O problema de fundo é a velha doença da filáucia, o amor doentio de si mesmo, que leva ao desprezo de Deus e à construção da Babilônia. Buscando uma falsa felicidade, procurando aliviar suas tensões, os homens consentem em atos desonestos, tomando como elemento principal de sua natureza justamente os seus corpos e as suas paixões, aquilo que São Paulo chama de homem exterior. “Por onde”, ensina Santo Tomás, “não se conhecendo bem a si mesmos, a si mesmos não se amam verdadeiramente, mas amam-se pelo que se julgam ser” (STh II-II 25, 7). E se os homens se julgam apenas feras de carne e osso, animais selvagens que precisam saciar todos os seus impulsos, então a única coisa que poderão oferecer e receber é o amor de uma fera. Só aceitamos o amor que julgamos merecer.

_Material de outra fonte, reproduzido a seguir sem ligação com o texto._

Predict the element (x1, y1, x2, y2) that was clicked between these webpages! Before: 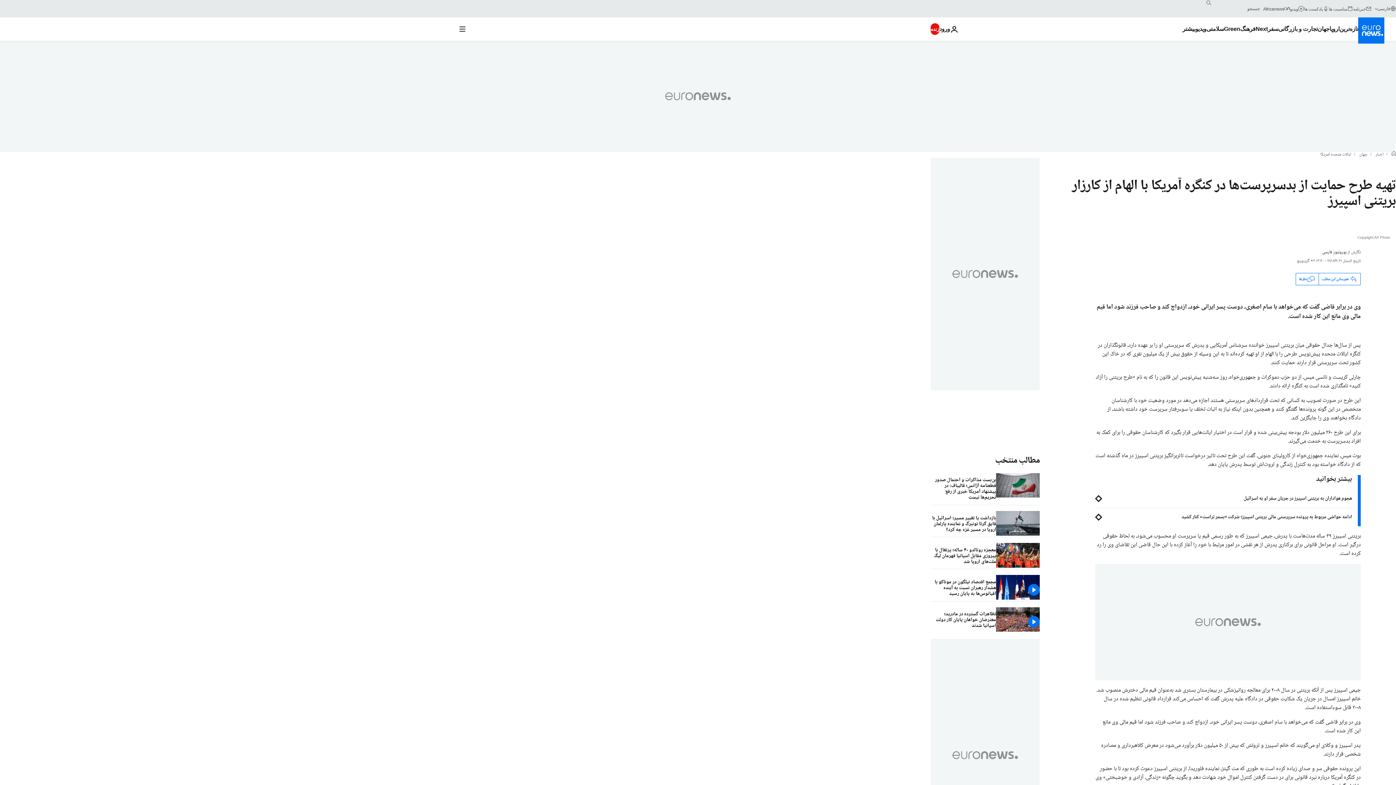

O corpo (e, consequentemente, a sua sexualidade), por outro lado, é apenas um elemento do “composto” humano. A natureza espiritual é a dimensão mais importante, isto é, o homem interior. Nesse sentido, explica Santo Tomás, “os bons amam-se a si mesmos no concernente ao homem interior, por quererem conservá-lo na sua integridade. E lhe desejam os bens próprios dele, que são os espirituais; e também se esforçam para que os consiga” (loc. cit.). Nessa ordem, o Doutor Angélico esclarece que o corpo humano, porque foi criado por Deus, deve também ser amado com amor de caridade, pondo-o a serviço da virtude, conforme nos manda a Sagrada Escritura: “Oferecei os vossos membros a Deus como instrumento da justiça” (Rm 6, 13).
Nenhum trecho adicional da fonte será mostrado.